Opinion: Earth’s favored children, part IV
- Jim Glynn
- Jan 26, 2024
- 1 min read
We “favored children,” born before the Baby Boom which began in 1946, did not suffer helicopter parents, soccer moms, or problems with gender identity. However, every adult in the neighborhood was like our parent. We didn’t worry about mass shootings at our schools, but we did have to duck under our desks in drills that were intended to protect us from atomic bombs. Bullies didn’t hurt our feelings, they punched us. A person recovers from a punch without going to therapy. Best of all, we had our TV programs and music.
50s Television
Somehow, we survived our preschool years without television. Really. I remember playing with blocks, doing jigsaw puzzles, and listening to radio. I tuned in to “Straight Arrow,” “Bobby Benson and the B-Bar-B Riders,” and “The Green Hornet.” For reasons that I don’t understand, I was able to read early in life.
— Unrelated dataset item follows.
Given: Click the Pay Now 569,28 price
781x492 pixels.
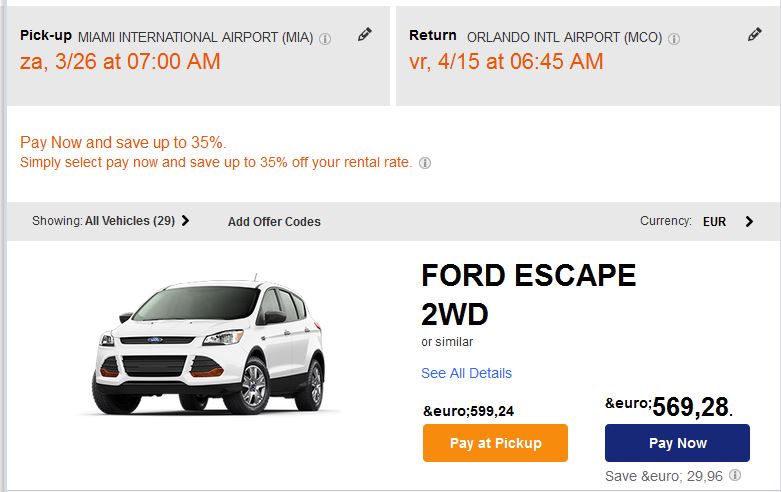Looking at the screenshot, I should point(690,406).
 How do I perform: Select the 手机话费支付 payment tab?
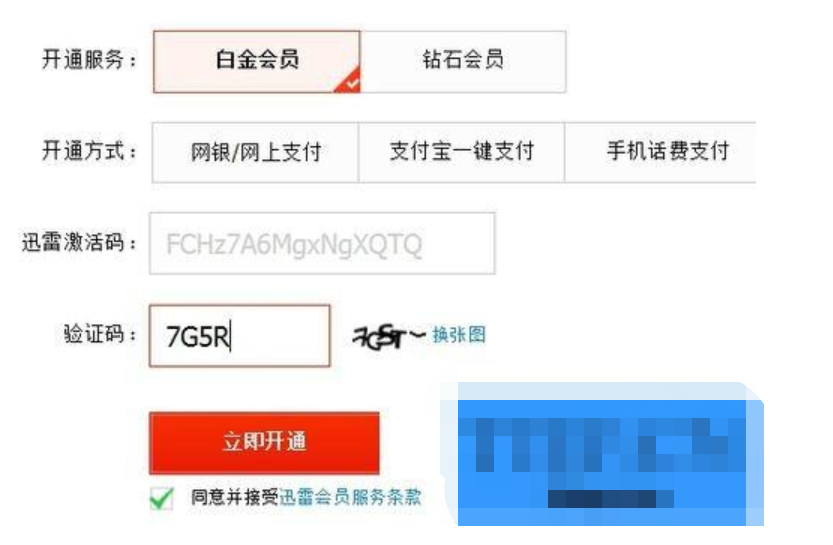pyautogui.click(x=660, y=152)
Perhaps it was the influence of my maternal grandmother with whom we lived for much of my early childhood. She taught me “vocabulary” by giving me a new word every day, instructing, “Say it three times, use it in a sentence, and it’s yours forever.”
I don’t remember exactly when we got our first television set, but I do know that it was a black, white, and snow nine-inch screen in a large piece of furniture, much like the radios of the previous decade. Perhaps we were one of the 4.4 million families that owned TVs in 1950. We members of the Peanut Gallery loved Howdy Doody, Buffalo Bob Smith, and Clarabel.